## Your assignment
Every line from the beginning of the data through the line containing "You are a computer-use agent. Image resolution: width=756" should be reproduced exactly, and no further lines should be output.

....................

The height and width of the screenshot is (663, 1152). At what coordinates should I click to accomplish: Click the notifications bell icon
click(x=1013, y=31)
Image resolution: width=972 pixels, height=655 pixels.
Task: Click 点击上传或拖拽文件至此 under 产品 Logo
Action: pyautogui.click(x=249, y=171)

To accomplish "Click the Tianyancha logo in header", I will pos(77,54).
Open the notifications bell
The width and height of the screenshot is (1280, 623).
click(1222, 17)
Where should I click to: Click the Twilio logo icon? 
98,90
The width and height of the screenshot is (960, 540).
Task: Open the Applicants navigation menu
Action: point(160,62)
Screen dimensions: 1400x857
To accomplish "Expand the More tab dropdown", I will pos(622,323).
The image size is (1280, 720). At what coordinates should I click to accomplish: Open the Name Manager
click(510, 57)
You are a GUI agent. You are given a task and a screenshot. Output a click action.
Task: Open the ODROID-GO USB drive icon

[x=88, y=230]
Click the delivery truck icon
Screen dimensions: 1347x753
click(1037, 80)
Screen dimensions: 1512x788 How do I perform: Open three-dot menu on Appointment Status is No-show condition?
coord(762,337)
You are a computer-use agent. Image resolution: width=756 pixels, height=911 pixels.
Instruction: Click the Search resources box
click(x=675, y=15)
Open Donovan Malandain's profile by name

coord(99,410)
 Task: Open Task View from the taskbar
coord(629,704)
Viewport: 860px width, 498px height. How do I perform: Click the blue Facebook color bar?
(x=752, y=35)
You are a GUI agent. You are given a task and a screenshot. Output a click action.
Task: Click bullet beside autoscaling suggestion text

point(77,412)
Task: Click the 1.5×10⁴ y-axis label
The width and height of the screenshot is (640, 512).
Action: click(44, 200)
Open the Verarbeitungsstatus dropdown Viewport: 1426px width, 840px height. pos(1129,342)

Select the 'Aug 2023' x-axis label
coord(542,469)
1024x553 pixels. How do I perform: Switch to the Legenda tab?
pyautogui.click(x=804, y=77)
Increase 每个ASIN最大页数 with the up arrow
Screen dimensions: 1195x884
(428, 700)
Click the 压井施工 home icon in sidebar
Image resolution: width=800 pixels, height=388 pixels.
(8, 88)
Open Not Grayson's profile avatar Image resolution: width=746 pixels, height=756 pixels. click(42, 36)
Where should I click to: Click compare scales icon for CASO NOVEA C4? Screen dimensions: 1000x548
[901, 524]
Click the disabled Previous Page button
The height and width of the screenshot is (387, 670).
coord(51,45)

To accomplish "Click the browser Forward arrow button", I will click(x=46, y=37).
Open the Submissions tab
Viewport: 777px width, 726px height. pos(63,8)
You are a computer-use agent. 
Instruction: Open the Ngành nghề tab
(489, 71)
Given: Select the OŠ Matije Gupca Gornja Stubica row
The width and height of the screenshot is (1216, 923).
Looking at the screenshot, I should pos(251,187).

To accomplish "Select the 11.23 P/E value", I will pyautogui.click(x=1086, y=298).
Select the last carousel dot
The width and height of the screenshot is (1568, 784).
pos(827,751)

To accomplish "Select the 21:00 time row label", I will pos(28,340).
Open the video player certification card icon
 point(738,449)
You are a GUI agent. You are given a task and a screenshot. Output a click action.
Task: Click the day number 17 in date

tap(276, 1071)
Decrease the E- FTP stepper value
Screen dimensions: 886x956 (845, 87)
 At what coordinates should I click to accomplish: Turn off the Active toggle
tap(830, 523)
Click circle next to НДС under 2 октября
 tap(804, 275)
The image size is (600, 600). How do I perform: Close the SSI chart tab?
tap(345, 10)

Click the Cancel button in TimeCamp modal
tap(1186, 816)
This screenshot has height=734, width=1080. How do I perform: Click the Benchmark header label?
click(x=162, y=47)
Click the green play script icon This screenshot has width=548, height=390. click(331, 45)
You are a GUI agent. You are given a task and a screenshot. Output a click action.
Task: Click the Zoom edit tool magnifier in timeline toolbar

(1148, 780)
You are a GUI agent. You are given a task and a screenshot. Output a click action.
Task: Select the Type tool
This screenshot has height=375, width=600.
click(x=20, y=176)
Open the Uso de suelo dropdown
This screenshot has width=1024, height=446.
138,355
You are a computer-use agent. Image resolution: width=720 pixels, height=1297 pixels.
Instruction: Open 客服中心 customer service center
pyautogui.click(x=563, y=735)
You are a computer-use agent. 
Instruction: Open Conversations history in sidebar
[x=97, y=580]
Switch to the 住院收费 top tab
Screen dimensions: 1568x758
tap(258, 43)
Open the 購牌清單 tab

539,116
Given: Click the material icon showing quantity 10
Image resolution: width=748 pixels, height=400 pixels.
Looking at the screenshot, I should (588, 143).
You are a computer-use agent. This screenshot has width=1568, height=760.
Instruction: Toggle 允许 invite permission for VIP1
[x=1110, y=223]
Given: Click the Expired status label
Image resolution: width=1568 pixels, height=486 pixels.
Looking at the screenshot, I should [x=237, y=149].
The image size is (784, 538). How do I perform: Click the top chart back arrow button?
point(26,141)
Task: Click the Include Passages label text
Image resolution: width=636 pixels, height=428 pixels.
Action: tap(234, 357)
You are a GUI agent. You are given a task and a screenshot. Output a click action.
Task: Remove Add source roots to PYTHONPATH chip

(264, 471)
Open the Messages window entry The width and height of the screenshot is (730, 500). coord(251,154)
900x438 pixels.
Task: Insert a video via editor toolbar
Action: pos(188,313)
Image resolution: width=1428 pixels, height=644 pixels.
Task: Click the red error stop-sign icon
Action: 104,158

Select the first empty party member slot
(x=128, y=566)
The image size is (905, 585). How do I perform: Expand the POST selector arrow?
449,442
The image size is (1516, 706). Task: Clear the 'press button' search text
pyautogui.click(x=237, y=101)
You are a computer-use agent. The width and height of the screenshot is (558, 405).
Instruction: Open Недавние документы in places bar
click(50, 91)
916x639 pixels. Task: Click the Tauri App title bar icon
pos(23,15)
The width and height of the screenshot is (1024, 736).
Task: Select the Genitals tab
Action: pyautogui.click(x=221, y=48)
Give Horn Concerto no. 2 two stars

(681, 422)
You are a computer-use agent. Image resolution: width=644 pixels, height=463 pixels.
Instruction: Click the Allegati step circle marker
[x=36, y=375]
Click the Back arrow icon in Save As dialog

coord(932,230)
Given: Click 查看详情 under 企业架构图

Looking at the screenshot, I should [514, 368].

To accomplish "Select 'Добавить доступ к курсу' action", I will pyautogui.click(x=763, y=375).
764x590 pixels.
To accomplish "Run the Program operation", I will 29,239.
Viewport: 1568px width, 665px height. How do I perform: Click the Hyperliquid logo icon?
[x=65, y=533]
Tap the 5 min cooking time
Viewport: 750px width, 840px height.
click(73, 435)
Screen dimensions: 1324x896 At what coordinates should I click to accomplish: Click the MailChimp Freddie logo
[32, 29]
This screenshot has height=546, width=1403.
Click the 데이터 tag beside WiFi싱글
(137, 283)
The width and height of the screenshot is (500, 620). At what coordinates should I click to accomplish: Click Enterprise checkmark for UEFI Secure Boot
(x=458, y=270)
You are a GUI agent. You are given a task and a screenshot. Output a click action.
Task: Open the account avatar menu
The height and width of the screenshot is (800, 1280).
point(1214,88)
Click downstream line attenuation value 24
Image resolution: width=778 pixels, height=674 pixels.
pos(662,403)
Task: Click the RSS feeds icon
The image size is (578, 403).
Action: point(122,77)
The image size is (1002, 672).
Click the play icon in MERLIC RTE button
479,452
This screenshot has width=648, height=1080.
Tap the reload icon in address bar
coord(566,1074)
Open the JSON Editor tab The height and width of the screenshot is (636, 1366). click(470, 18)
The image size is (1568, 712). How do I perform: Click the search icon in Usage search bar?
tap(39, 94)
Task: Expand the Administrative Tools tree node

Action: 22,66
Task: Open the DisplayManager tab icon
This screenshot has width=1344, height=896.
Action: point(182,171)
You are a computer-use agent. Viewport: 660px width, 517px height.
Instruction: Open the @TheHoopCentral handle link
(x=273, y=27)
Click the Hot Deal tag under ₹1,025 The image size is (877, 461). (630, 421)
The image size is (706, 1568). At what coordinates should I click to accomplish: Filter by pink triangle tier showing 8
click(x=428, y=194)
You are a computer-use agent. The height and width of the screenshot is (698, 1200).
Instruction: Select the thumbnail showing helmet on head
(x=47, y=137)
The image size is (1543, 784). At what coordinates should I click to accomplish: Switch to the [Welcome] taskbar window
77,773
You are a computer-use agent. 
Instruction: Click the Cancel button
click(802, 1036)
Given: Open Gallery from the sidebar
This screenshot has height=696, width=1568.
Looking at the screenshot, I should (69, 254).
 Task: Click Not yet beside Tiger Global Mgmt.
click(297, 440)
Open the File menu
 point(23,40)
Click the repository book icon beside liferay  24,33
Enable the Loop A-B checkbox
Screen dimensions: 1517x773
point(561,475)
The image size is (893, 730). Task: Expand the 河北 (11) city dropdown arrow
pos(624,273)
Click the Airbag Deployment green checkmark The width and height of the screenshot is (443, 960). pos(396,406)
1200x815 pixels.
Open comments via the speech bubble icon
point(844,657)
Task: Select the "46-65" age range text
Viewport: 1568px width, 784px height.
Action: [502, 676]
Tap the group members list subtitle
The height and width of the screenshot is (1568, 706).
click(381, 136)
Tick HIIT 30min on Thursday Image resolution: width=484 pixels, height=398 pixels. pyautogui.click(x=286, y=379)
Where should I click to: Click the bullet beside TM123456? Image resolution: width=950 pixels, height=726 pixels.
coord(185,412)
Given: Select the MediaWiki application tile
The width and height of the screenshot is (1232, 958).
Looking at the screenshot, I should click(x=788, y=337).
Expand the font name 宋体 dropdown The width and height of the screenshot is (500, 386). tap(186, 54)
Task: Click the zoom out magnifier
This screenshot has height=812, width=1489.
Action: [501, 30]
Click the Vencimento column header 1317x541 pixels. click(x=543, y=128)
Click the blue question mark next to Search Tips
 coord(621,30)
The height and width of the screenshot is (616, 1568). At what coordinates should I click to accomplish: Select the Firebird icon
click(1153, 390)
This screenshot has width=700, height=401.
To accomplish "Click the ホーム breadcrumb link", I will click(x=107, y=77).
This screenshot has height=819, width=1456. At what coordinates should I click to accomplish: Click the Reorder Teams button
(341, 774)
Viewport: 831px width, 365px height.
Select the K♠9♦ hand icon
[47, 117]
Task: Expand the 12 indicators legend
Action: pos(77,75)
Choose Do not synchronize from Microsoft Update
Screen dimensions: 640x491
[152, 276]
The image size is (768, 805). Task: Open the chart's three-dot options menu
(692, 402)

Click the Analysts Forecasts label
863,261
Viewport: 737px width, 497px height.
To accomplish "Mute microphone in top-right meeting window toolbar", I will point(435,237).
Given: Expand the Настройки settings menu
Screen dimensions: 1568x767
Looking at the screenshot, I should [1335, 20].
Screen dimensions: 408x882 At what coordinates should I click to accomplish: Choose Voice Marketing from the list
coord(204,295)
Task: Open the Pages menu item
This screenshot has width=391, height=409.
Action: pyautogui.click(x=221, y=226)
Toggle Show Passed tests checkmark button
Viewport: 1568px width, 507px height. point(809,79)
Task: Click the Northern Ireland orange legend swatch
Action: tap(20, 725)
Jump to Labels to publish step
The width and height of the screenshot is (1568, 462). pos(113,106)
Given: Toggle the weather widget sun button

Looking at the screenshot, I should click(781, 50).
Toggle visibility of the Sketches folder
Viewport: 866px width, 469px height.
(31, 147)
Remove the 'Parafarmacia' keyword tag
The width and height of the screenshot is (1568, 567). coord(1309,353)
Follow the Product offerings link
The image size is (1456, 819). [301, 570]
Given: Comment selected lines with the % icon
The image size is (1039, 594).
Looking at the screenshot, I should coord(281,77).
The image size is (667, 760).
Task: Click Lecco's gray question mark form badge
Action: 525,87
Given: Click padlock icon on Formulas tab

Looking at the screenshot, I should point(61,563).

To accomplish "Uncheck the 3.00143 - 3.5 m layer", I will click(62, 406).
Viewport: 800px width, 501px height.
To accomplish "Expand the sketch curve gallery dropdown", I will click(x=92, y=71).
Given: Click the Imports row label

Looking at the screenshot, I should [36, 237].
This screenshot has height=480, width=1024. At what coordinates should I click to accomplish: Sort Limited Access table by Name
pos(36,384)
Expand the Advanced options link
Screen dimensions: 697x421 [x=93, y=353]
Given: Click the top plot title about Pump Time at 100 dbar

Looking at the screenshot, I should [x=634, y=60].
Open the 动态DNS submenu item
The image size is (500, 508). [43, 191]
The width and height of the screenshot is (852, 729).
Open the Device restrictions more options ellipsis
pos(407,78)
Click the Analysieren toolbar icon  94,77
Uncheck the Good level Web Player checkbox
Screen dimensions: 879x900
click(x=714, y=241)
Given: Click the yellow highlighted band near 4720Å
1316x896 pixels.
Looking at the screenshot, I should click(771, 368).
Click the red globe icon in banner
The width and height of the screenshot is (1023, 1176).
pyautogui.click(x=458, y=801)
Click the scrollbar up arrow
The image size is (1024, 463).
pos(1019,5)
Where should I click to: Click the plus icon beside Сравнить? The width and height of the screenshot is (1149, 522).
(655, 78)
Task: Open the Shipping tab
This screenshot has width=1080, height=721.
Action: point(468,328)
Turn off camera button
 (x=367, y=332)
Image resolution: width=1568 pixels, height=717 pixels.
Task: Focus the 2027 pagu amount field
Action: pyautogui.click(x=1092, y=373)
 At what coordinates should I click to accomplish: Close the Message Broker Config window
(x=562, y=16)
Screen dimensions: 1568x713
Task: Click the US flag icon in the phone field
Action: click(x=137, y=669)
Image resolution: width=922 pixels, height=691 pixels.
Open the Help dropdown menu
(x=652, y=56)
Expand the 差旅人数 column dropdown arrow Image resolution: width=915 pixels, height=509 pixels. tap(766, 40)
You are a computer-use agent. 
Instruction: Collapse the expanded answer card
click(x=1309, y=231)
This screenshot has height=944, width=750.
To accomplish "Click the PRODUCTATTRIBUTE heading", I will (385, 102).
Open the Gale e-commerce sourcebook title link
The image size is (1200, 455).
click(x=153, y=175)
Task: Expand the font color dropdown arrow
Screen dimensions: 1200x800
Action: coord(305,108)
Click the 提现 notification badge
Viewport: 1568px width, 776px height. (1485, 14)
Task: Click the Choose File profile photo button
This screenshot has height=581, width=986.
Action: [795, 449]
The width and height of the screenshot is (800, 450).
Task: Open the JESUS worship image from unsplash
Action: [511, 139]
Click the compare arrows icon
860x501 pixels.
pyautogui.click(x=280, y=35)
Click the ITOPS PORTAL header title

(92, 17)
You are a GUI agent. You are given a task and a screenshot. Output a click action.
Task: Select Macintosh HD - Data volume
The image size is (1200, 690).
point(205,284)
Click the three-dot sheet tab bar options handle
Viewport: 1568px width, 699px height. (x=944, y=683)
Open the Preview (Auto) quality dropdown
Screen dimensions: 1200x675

....................

## Task output
The height and width of the screenshot is (663, 1152). At what coordinates should I click to accomplish: Click the notifications bell icon
click(x=1013, y=31)
Image resolution: width=972 pixels, height=655 pixels.
Task: Click 点击上传或拖拽文件至此 under 产品 Logo
Action: pyautogui.click(x=249, y=171)

To accomplish "Click the Tianyancha logo in header", I will pos(77,54).
Open the notifications bell
The width and height of the screenshot is (1280, 623).
click(1222, 17)
Where should I click to: Click the Twilio logo icon? 
98,90
The width and height of the screenshot is (960, 540).
Task: Open the Applicants navigation menu
Action: point(160,62)
Screen dimensions: 1400x857
To accomplish "Expand the More tab dropdown", I will pos(622,323).
The image size is (1280, 720). At what coordinates should I click to accomplish: Open the Name Manager
click(510, 57)
You are a GUI agent. You are given a task and a screenshot. Output a click action.
Task: Open the ODROID-GO USB drive icon

[x=88, y=230]
Click the delivery truck icon
Screen dimensions: 1347x753
click(1037, 80)
Screen dimensions: 1512x788 How do I perform: Open three-dot menu on Appointment Status is No-show condition?
coord(762,337)
You are a computer-use agent. Image resolution: width=756 pixels, height=911 pixels.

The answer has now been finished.